We fully understand Otto-Dufty's basic complaint, that it is unfair to require it to pay most of plaintiff's' damages when the jury found it minimally at fault. That result is, however, required by the statute, and Otto-Dufty's arguments should be addressed to the Legislature.[5]

Finally, Otto-Dufty argues that sanctions should not have been awarded *690 against it because it did not intend to mislead the trial court in arguing that a motion for contribution was appropriate under M.C.L. § 600.2925c(2); M.S.A. § 27A.2925(3)(2). We review the trial court's findings of fact relating to the imposition of a sanction to determine whether they are clearly erroneous, meaning that we are left with a definite and firm conviction that a mistake has been made. In re Stafford, 200 Mich.App. 41, 42-43, 503 N.W.2d 678 (1993). We note that the statute at issue allows a motion for contribution "in favor of 1 against other judgment defendants." This seems to require, as a prerequisite, that judgment be entered against the party from which contribution is sought, not merely that a judgment be entered in the action generally as Otto-Dufty contends. Accordingly, we do not conclude that the trial court was clearly erroneous in imposing sanctions.

We affirm.

NOTES

[*] James M. Batzer, 19th Judicial Circuit Judge, sitting on Court of Appeals by assignment pursuant to Const. 1963, Art. 6, Sec. 23, as amended 1968.

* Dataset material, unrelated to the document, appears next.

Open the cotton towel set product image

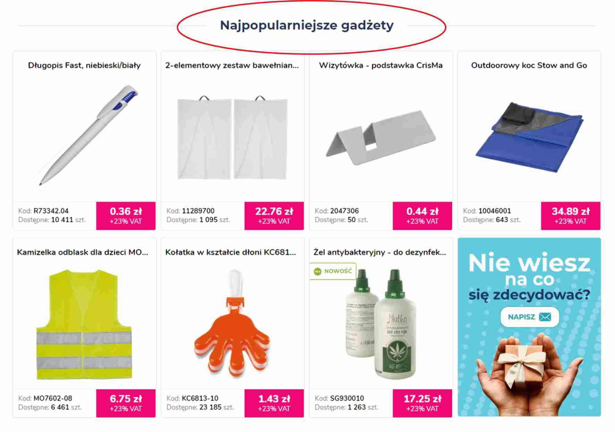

[1] The trial court's computations in the order of judgment resulted from applying interest and present value principles to the jury award under M.C.L. § 600.6013; M.S.A. § 27A.6013 and M.C.L. § 600.6306; M.S.A. § 27A.6306. These computations have not been challenged on appeal.

[2] Both parties rely upon Shaffner v. Riverview, 154 Mich.App. 514, 397 N.W.2d 835 (1986), to support their competing interpretations of the good-faith requirement. This is possible because Shaffner is somewhat enigmatic. In Shaffner, the panel apparently rejected an argument that "the size of the settlements in relation to the fault of the parties [was] evidence of bad faith," but did so using language suggesting that settlements must bear a "reasonable relationship" to relative fault and that a "grossly disparate" settlement might indicate "bad faith as a matter of law." Id. at 518, 397 N.W.2d 835.

[3] Otto-Dufty also relies on cases deciding whether federal law bankruptcy filings were in "good faith," precedents we find wholly inapposite.

[4] Otto-Dufty makes much of the fact that the settlement agreement in this case was entered after a jury verdict, in contrast to, for example, Shaffner, where the panel noted that it could not "determine with accuracy the fault of the settling parties." Id. at 518, 397 N.W.2d 835. However, while the jury verdict provides some determination of relative fault, that determination is tentative in a case like this where, absent a settlement, an appeal is likely.

[5] Otto-Dufty's predicament stems from the fact that it is jointly and severally liable for all of plaintiff's' damages. We note that the Legislature has recently enacted a law, inapplicable to this case, that significantly changes joint and several liability principles. 1995 P.A. 249.